Items for locating words and elements:
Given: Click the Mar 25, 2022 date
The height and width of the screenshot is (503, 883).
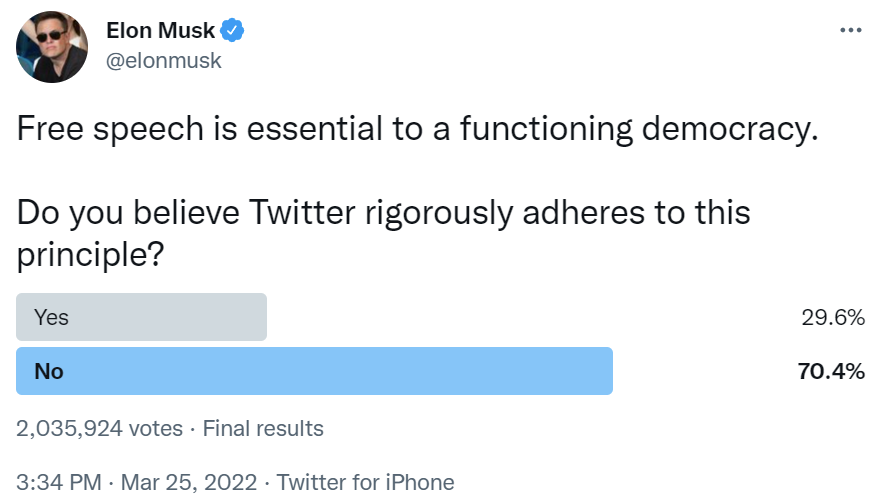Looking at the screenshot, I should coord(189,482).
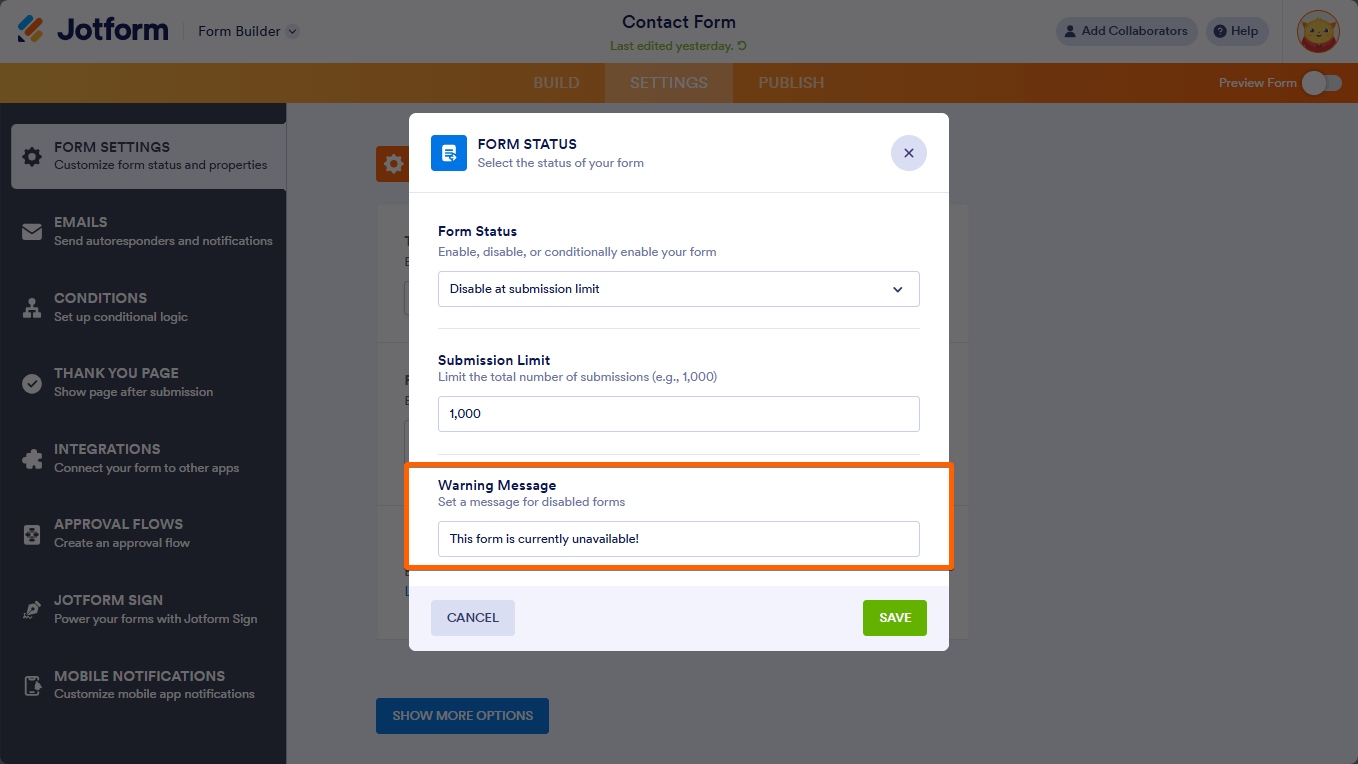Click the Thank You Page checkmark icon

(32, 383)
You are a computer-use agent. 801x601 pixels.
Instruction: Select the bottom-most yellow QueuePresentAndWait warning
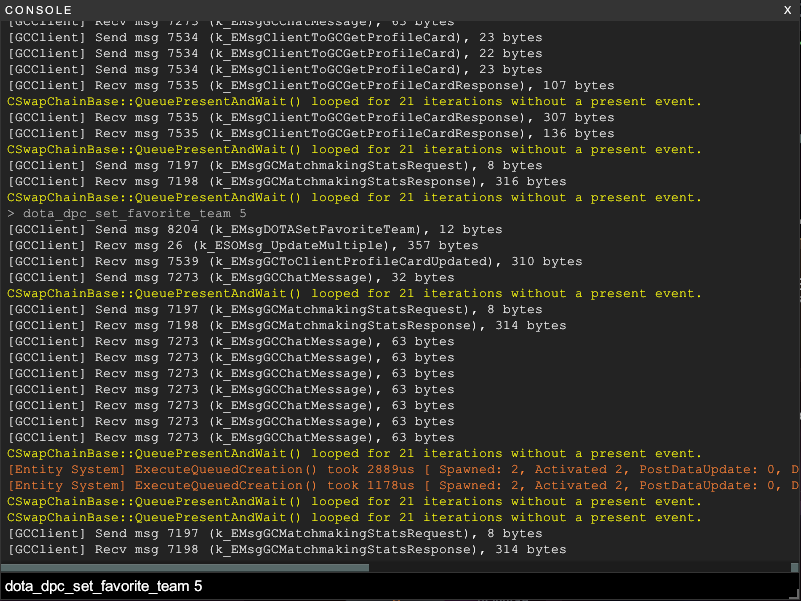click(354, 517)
...
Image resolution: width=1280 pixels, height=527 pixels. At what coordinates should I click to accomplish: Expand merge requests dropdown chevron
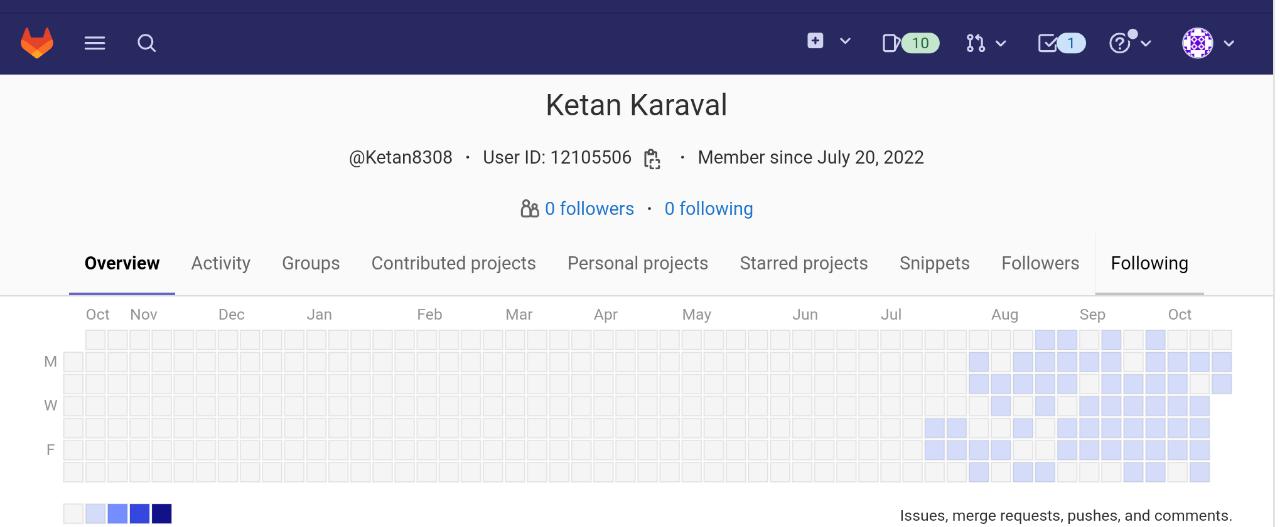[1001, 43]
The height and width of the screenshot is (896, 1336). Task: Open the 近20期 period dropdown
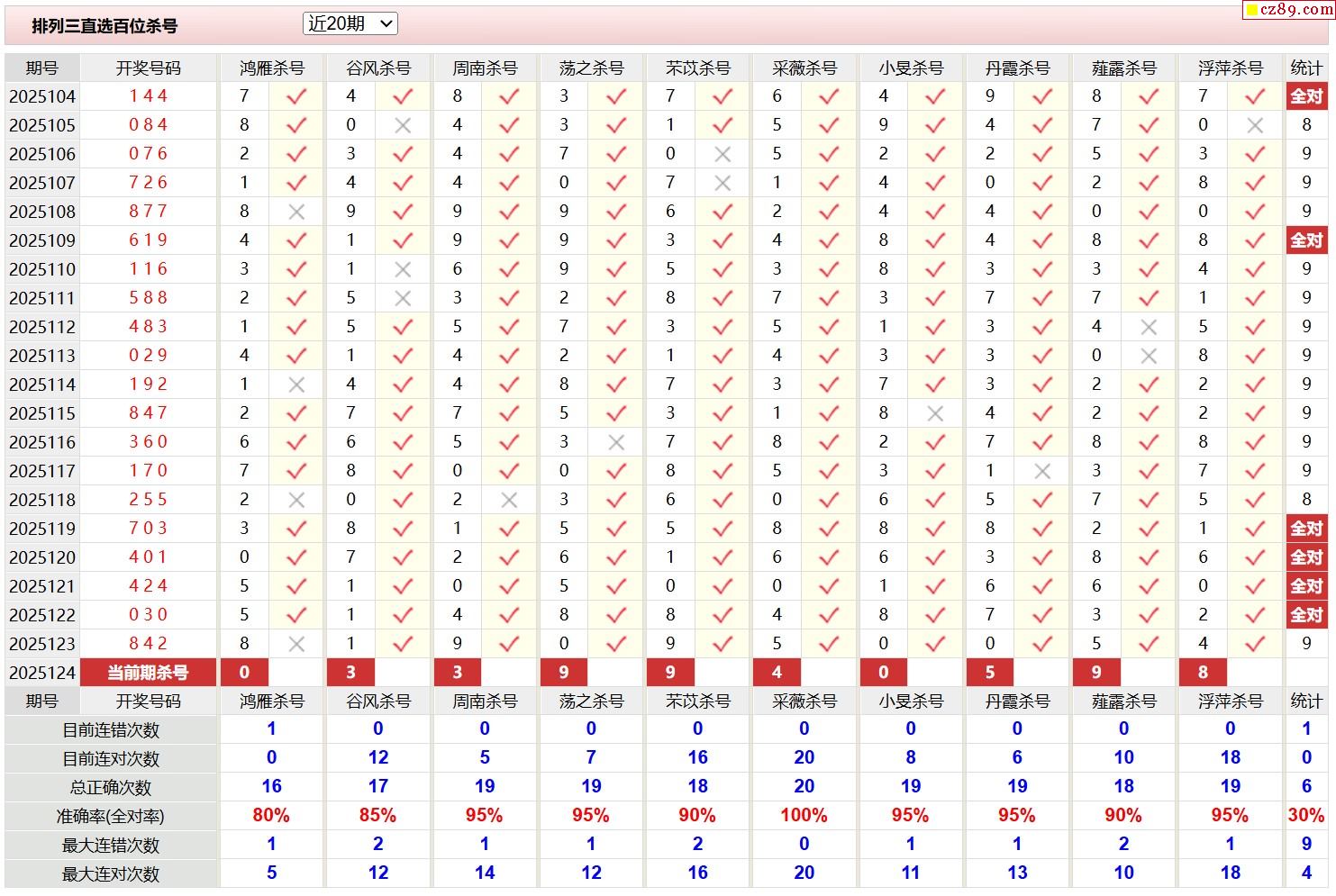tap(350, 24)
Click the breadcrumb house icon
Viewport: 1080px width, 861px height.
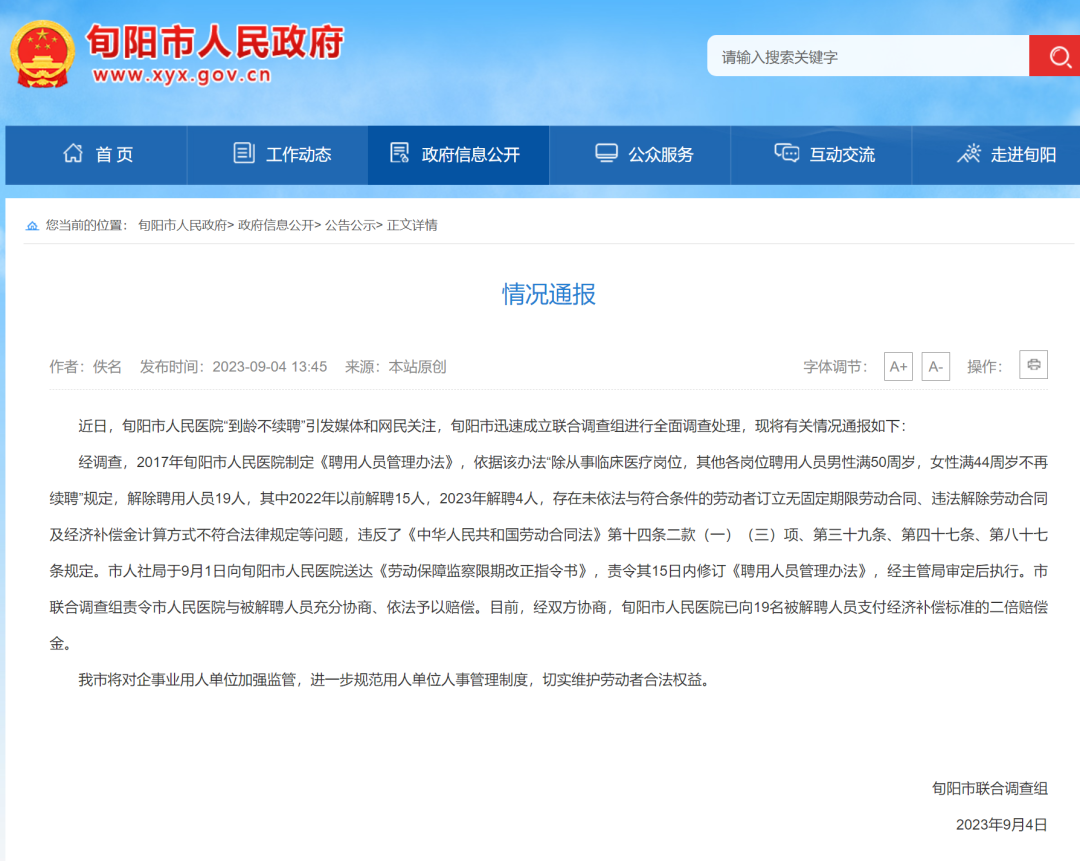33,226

**Task instructions**
Rewrite the lines from the line with "You are a computer-use agent. 801x601 pixels." to the line with "click(354, 517)" as a numbered list, skipping any blank lines and leaving out the pictures.

**Full answer**
1. You are a computer-use agent. 801x601 pixels.
2. Instruction: Select the bottom-most yellow QueuePresentAndWait warning
3. click(354, 517)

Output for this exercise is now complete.